Charles Wesley arrived at Christ Church in 1726. After a couple of years he began to take both his studies and his faith more seriously, and from the beginning of 1729 he agreed with two friends, Robert Kirkham (Merton College) and William Morgan (Christ Church), to meet regularly to read together, and to receive Communion every week.


Later that same year, Lincoln College asked John Wesley to return to Oxford, to take up teaching duties. John joined with Charles, William Morgan and Robert Kirkham, and began a regular schedule of study; looked back upon by Wesley as the 'first rise of Methodism'. The disciplined piety of the group won them a series of unflattering nicknames: 'Holy Club', 'Godly Club', 'Bible Moths', 'Supererogation Men' and 'Methodists' - the name that finally stuck in 1732.

John Wesley was invited at intervals to preach before the University in the church of St Mary the Virgin.
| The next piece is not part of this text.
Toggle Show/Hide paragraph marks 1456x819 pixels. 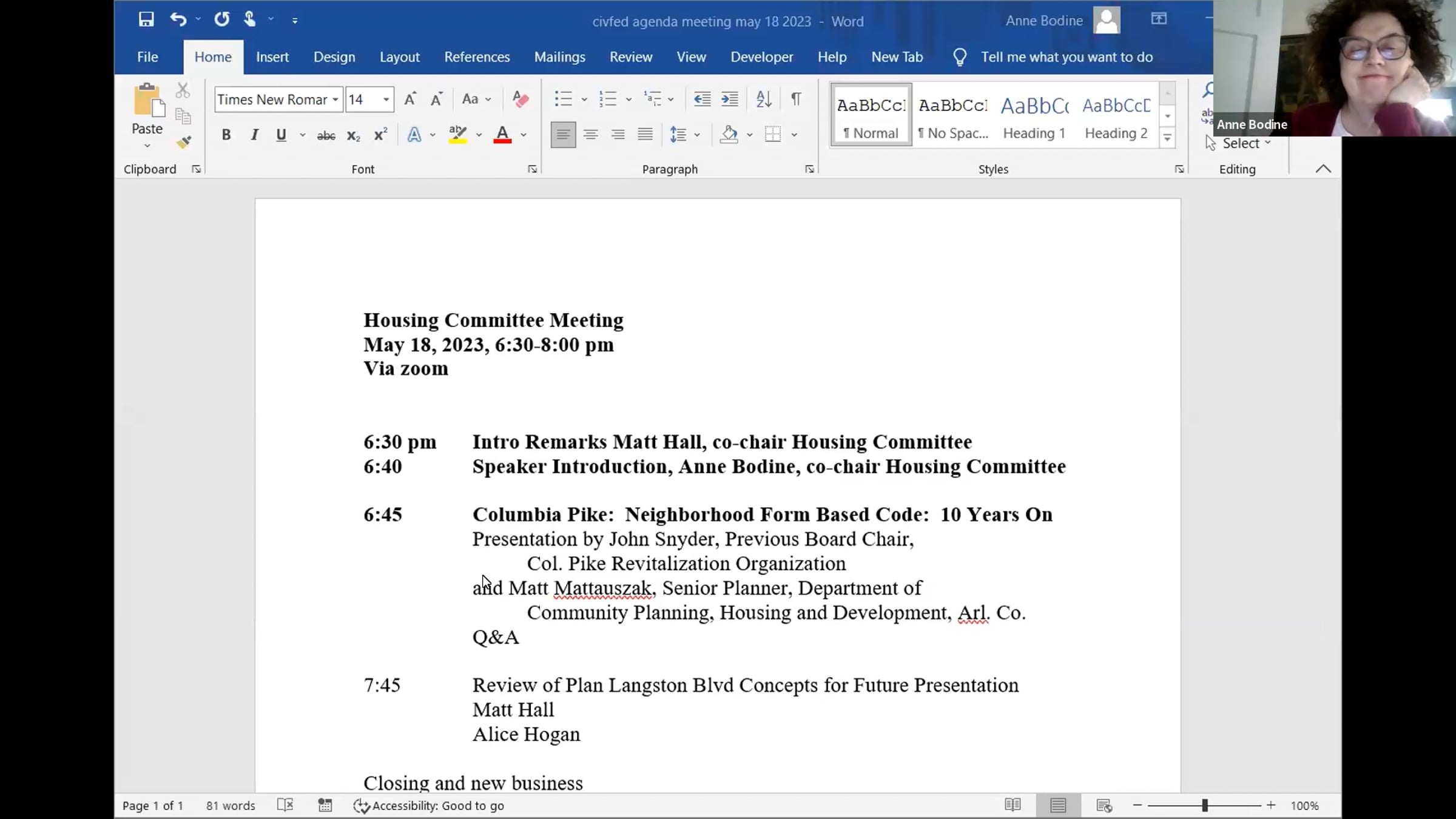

His last University sermon, 'Scriptural Christianity', was delivered on 24 August 1744: in it he criticised the University for its spiritual apathy. For Wesley it was the end of his University connection. "I preached, I suppose, the last time at St Mary's," he wrote in his Journal. "Be it so; I have fully delivered my soul." Henceforth, until the first Methodist preaching house was opened in Oxford in 1783, Wesley preached in private houses when he visited.


The first Methodist preaching house in Oxford was in the building now numbered 32-34 New Inn Hall Street, which belonged to Brasenose College. A plaque indicates that Wesley preached there on 14 July 1783, and Wesley described it as: "a lightsome, cheerful place."
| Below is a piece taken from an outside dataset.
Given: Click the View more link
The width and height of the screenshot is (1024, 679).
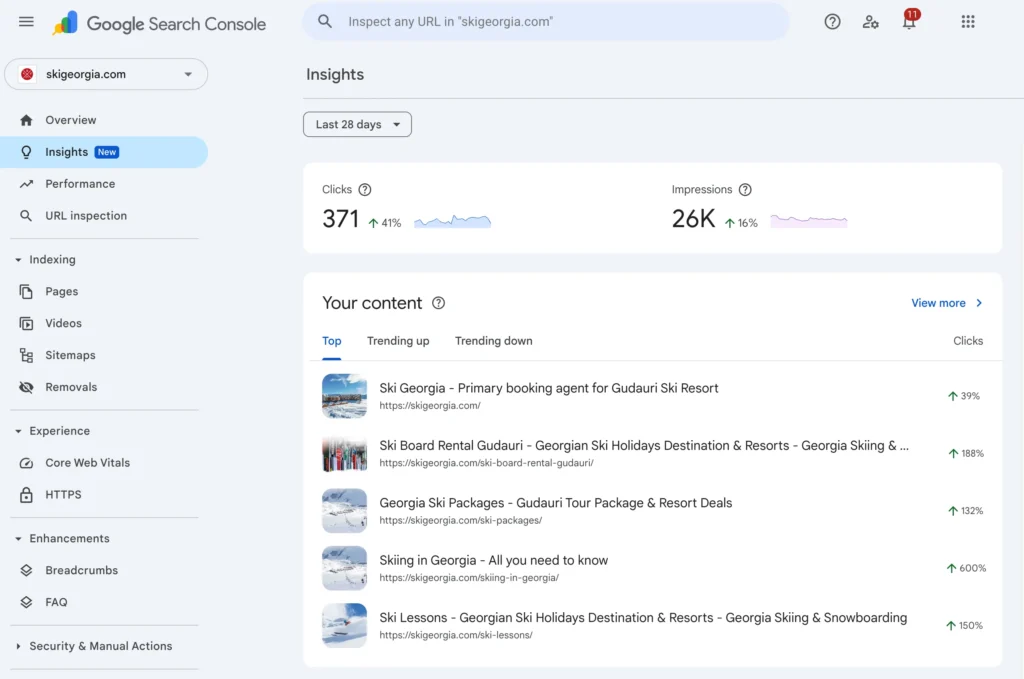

In spite of local opposition and fluctuating support, it was eventually decided to build a new chapel further down the street and on the opposite side of the road. Before the site was sold, its owner, Daniel Harris, had to get a doctor's certificate stating that he was perfectly sane and capable of managing his business affairs - his relatives were sure that his willingness to sell land for a Methodist meeting house was a sure sign of his insanity!

This chapel stood some distance back from the road, behind the present church, and was flanked by houses for the preachers. Designed by William Jenkins and built by Daniel Evans, the foundation stone was laid in May 1817 and the chapel opened for worship in February 1818. It became the centre of the Oxford Wesleyan Methodist Circuit, with outposts gradually developing in the surrounding villages and small towns.
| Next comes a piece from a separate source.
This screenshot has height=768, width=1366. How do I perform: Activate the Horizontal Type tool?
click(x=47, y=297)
In the middle years of the nineteenth century other strands of Methodism appeared in Oxford. Divisions within Wesleyan Methodism in the late 1840s and early 1850s led to the emergence of the United Methodist Free Churches as a separate denomination, which opened a chapel in St Michael's Street (now the North Gate Hall) in 1872.

Some 60 years after the completion of the first Wesleyan chapel, it was decided that new premises were needed. As well as accommodating a growing congregation, there was also a desire to emphasise the presence of Methodism in the city as Oxford University agreed to admit Nonconformist students for the first time. As a result, the present Wesley Memorial Church was built, designed by Charles Bell in the fashionable Gothic style, and constructed by Joshua Symm (a member of the church, like his father-in-law Daniel Evans, builder of the 1818 chapel). Foundation stones were laid in July 1877, and the building was opened for worship in October 1878; the old building being converted into classrooms and a lecture room.

Both church and circuit experienced considerable numerical growth in the early 1880s, during the ministry of Hugh Price Hughes. Expansion of the city to the east led to the construction of Wesley Hall (now Cowley Road Methodist Church) in 1904. At Wesley Memorial a new suite of ancillary premises was opened in 1932, proving ideal for the great expansion in student work that followed World War II. The John Wesley Society, the student Methodist society, reached a membership of 400 in the post-war period.
With ambitious development plans presently in progress, Wesley Memorial Church continues to seek to respond positively and actively to the unique opportunities for mission and service arising from its prime site in the heart of Oxford.